* _Exercise objective_
Tally how many lines in the rows below contain the string "height". Reply with the number alone.

* _Records for the task_

═══

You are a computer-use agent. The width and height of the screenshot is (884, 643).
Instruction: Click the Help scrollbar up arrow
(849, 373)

═══

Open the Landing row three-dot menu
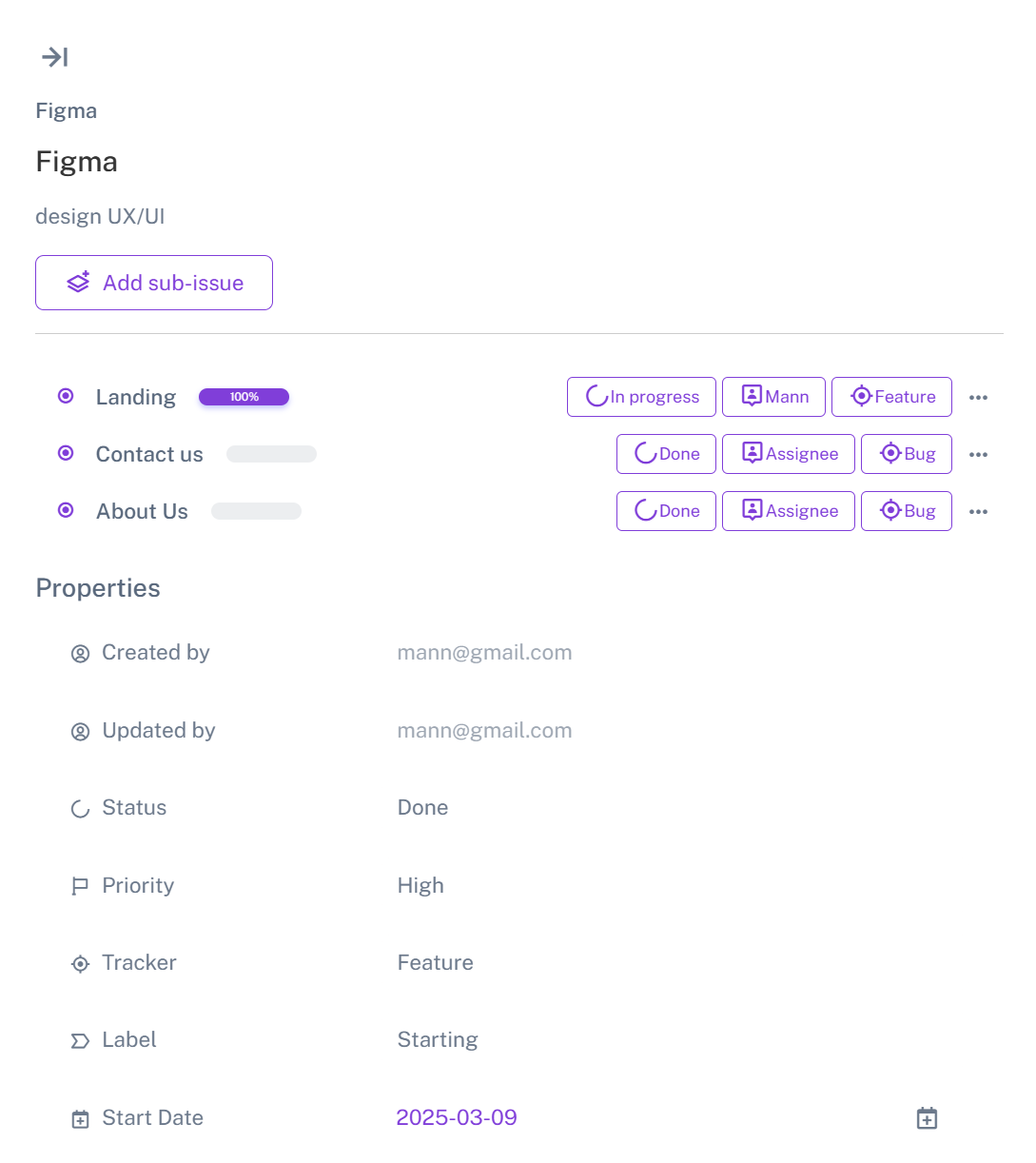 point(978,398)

═══

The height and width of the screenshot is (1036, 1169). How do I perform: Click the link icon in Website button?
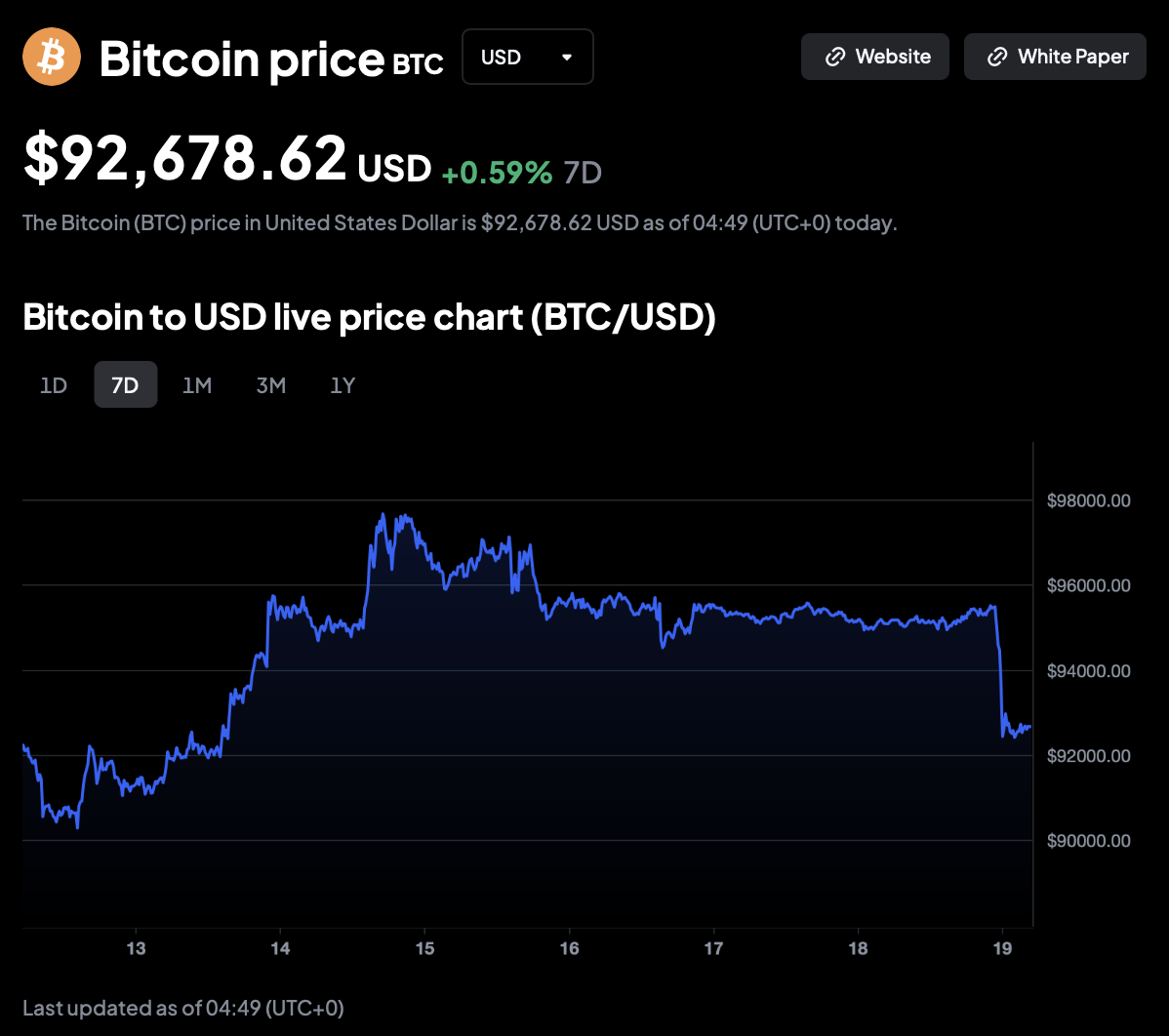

═══

* _Task response_
2